At this point, we've got a few options for diagnosing:

  1. Go back to my ISP supplied modem & default configuration to confirm the issue is reproducible.
    • If the issue isn't resolved, doesn't completely rule out equipment problems with the modem.
    • I'm lazy and don't want to lose my current connectivity & networking setup.
  2. Go back to the old AP to rule out the new AP hardware & software.
    • Only teaches us something if it resolves the problem - similar builds of openwrt on both AP's.
    • I'm also lazy and would have to swap some cables.
  3. Plug my laptop into the modem & run PPPoE there to achieve the same result.
    • Rules on the question of my equipment vs upstream - hardware and software stacks completely different, unlikely to have the bug in both.
    • A right faff.
  4. Use the same hardware & software configuration on an identical, but different internet service.
    • Lazy-friendly, not requiring swapping hardware.
    • I've got a big new hunch at this point...

I went with 4. My ISP is pretty amazing in their efforts to help diagnose faults. Practically instantly I had a second IPv4 address (I thought they'd run out... again?) assigned to my line which I could request to use via PPPoE... it turns out to be assigned by default5 anyway so no configuration changes were required.

huh...

Huh

britishgas.co.uk is treating my original ip strangely. There are a few possible reasons I can think of...

I don't want to keep the new ip because

  1. I want a static ip. That's why I use an ISP who provide them. Having to change your static ip negates the reasons I find one useful in the first place.
  2. Why should someone else have to deal with my old 'bad' IP?
  3. How many other people are affected by this - surely I'm not the only victim?

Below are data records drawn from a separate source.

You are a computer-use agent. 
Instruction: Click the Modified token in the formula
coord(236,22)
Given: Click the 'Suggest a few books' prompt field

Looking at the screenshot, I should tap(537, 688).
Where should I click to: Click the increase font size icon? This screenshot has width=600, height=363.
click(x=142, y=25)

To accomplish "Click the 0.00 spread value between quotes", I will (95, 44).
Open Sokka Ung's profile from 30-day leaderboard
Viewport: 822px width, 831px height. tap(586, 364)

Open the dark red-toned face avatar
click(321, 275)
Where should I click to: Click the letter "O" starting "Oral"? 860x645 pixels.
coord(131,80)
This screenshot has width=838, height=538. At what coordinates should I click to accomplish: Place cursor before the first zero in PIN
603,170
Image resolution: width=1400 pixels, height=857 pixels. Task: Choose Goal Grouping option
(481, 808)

I guess I'll have to wait 48 hours...?


Footnotes:

1

With lots of help & advice from #A&A - thank you!)

2

Ignore the above warning about making decisions on what you don't see, we get a RST packet, we really did expect a Server Hello instead.

3

Don't ignore above warning, this time. Because I said so? Oh and watch out for that rabbit hole!

4

MSS <= MTU - 40 for ipv4

5

Also not sure how to choose the PPPoE IPv4 address on openwrt, but I'll save that problem for another day.